Imperium has been on the leading edge of efforts to commercialize alternative fuels from biomass for use by both the civilian and defense fleets in the United States since 2006. Not one effort was made by the RAND Corporation to contact anyone at our company to better understand the developments taking place at Imperium. In talking with other leaders in our space, it appears they were not contacted either.
So it’s no surprise then, that RAND dismisses current renewable jet fuel technologies. What’s worse, however, is their recommendation to abandon current, proven technologies and feedstocks and turn to unproven technologies, using unsustainable feedstock (coal), World War II-era technology (Fischer-Tropsch), and undeveloped processes (Carbon capture and sequestration). RAND may as well have suggested that we abandon our investments in stealth fighter and drone programs and go back to Flying Fortresses.
Imperium is committed to continuing to innovate and develop technologies for the production of renewable fuels, including for aviation, that move us away from destructive and non-renewable resources such as coal and towards truly sustainable, low carbon domestic feedstocks.
Advanced Biofuels Association President Michael McAdams
“Shame on the RAND Corporation as it does a great disservice to itself and our nation by wrongly criticizing the Department of Defense and its investment in advanced biofuels and deployment of a Great Green Fleet. The RAND study clearly embraces the failed energy policies of the past. The technologies and benefits of advanced biofuels are real. Every day we are seeing example after example of real world applications from state of the art biorefineries going online to commercial airliners to SUVs and Formula One race cars all fueled with advanced biofuels. America cannot afford to step back in time as RAND would have us do and have future generations pay for that mistake.”

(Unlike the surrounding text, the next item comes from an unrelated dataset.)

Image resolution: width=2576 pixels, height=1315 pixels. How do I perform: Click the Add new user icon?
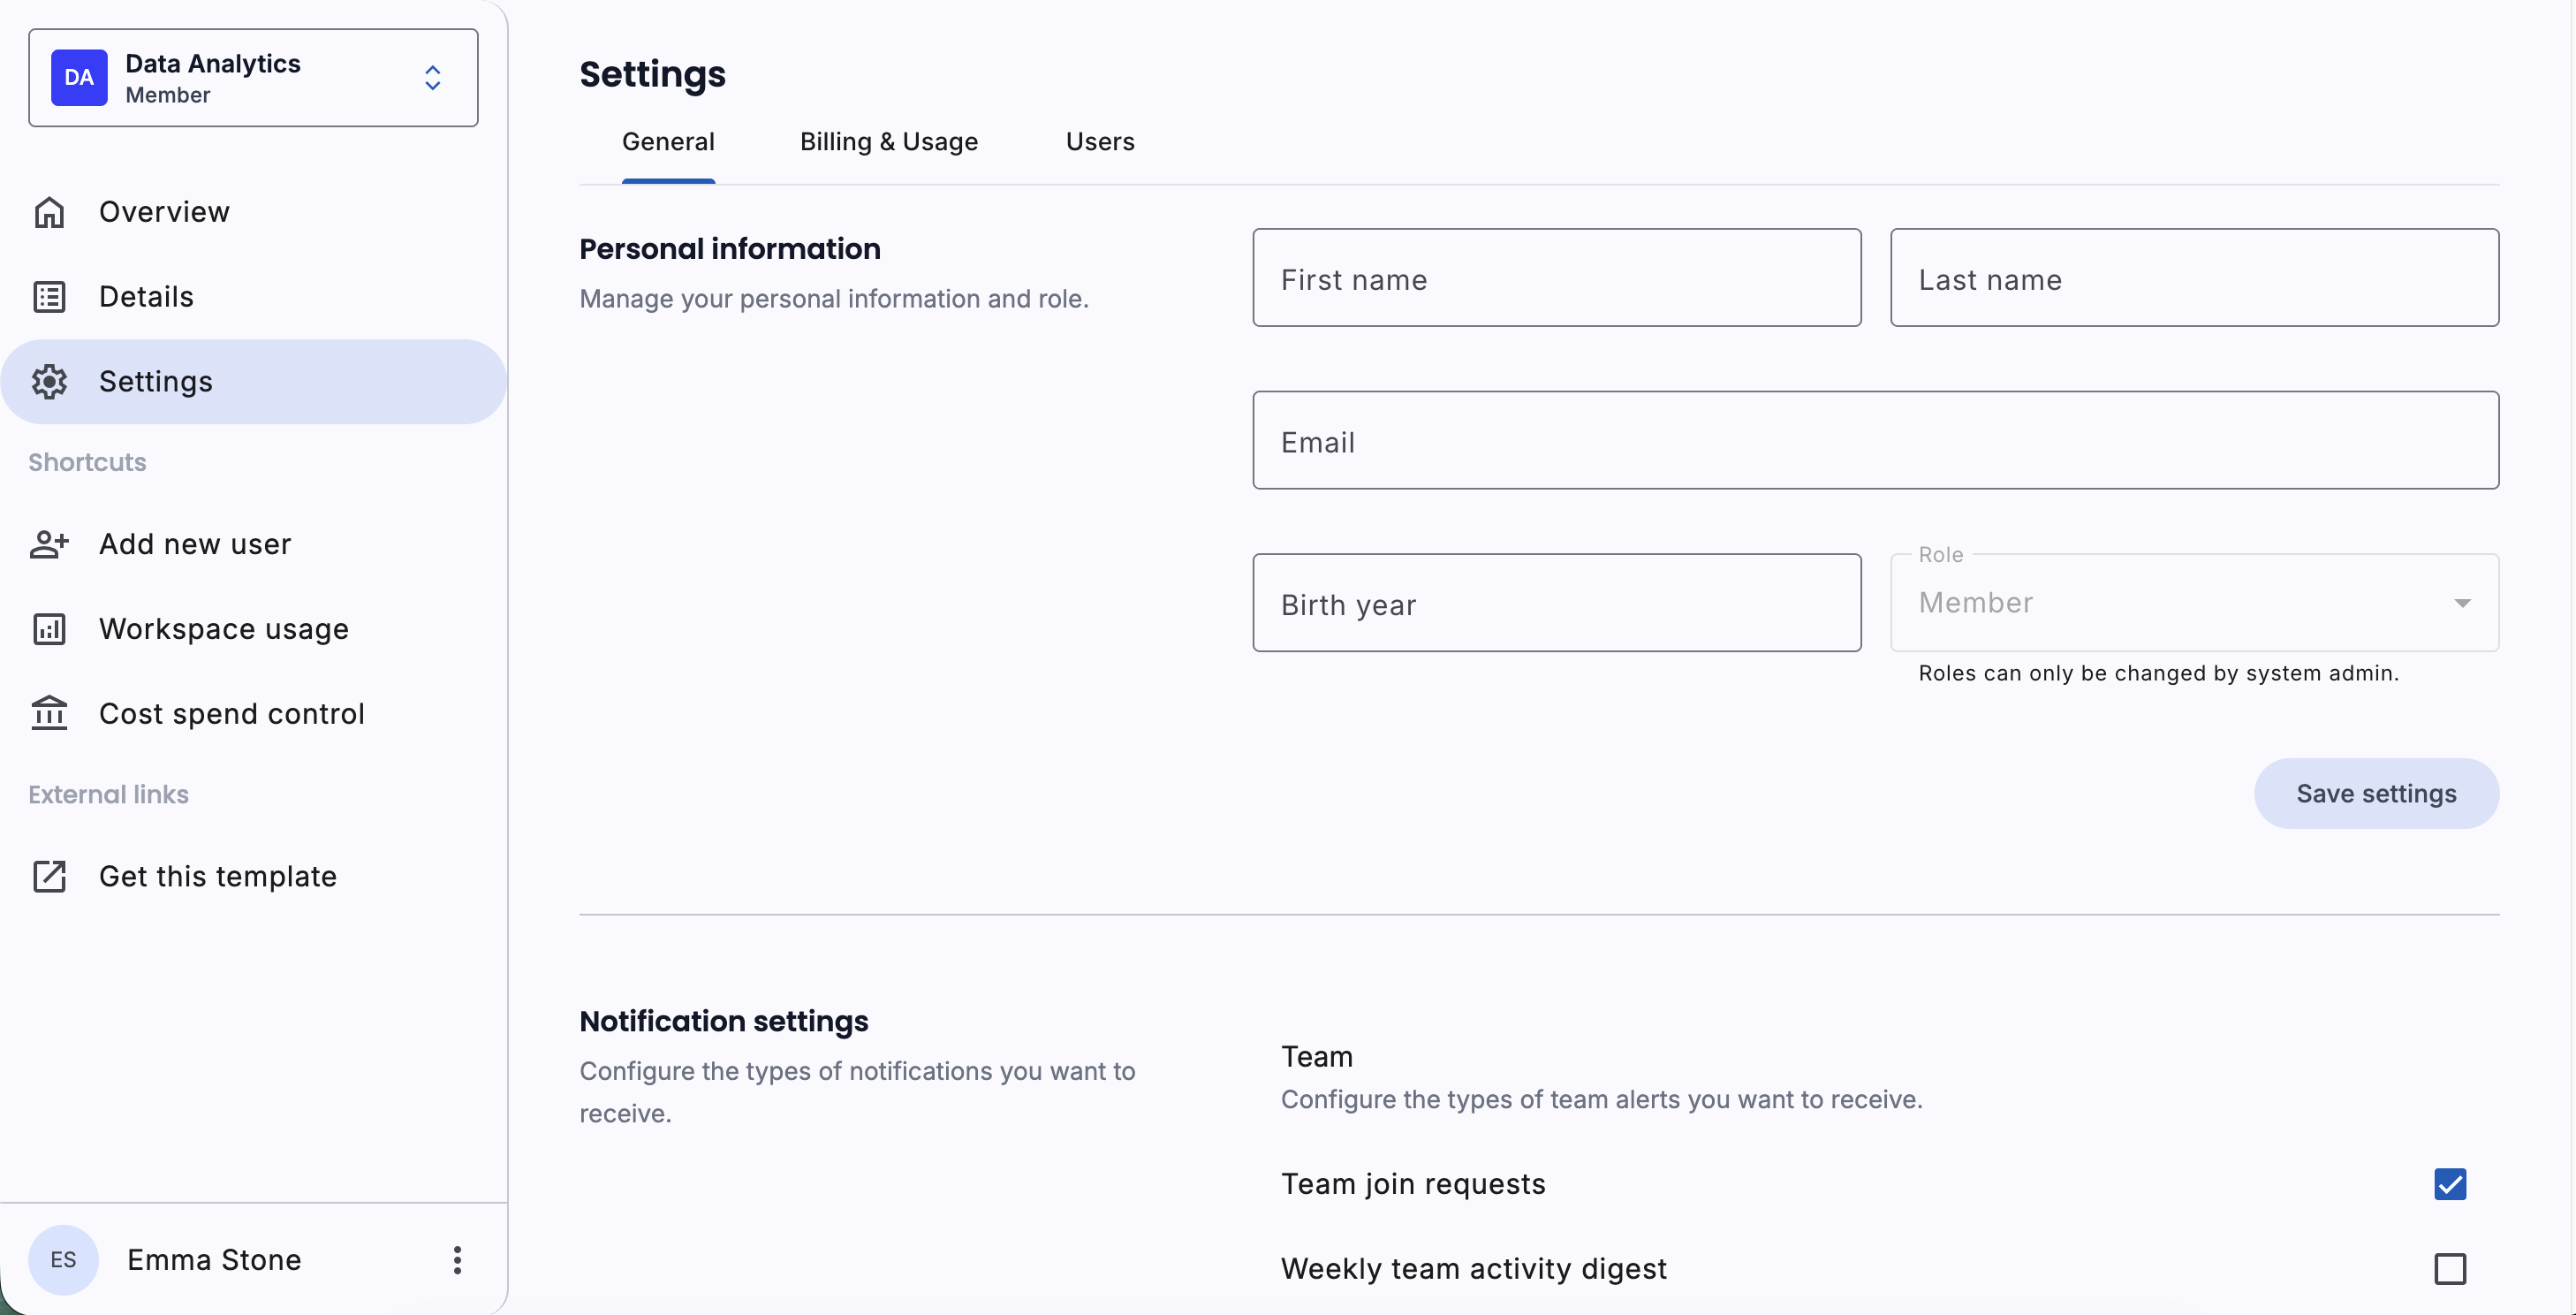coord(49,544)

The Algal Biomass Organization
1) It is our understanding that researchers at RAND did not reach out to any of the leading algae companies. Given that most of the cutting edge algae-fuels research is taking place today in the private sector where companies rightly protect their intellectual property, and given that the industry has made significant progress in the past three years, we believe the report is likely based on outdated information. In our opinion, basing sweeping policy recommendations on such data is misguided if not reckless.
2) The positioning of the entire US algae industry as a “research topic” is frankly both demeaning and patently false. We have more than 100 companies, academic institutions and national laboratories working to develop the algae-to-fuels industry. Algae-derived fuels have already been tested and/or used in motor vehicles and commercial aircraft, and last fall’s successful test of a Navy Riverine Command boat showed that algae fuels are ready for use. It is unclear to us whether or not any actual “green” CTL fuels have been produced or tested.
3) We believe algae commercialization is far closer than RAND suggests. A 2010 report by Greentech Media projected annual US production of 6 billion gallons of algae fuel by 2022. On the contrary, the RAND report calls the potential for commercial production of CTL fuels over the next decade “very limited.”
4) We will continue to work on behalf of the US algae industry to inform policymakers of the true potential of algae-based fuels as a long term, viable source of renewable fuels for the military.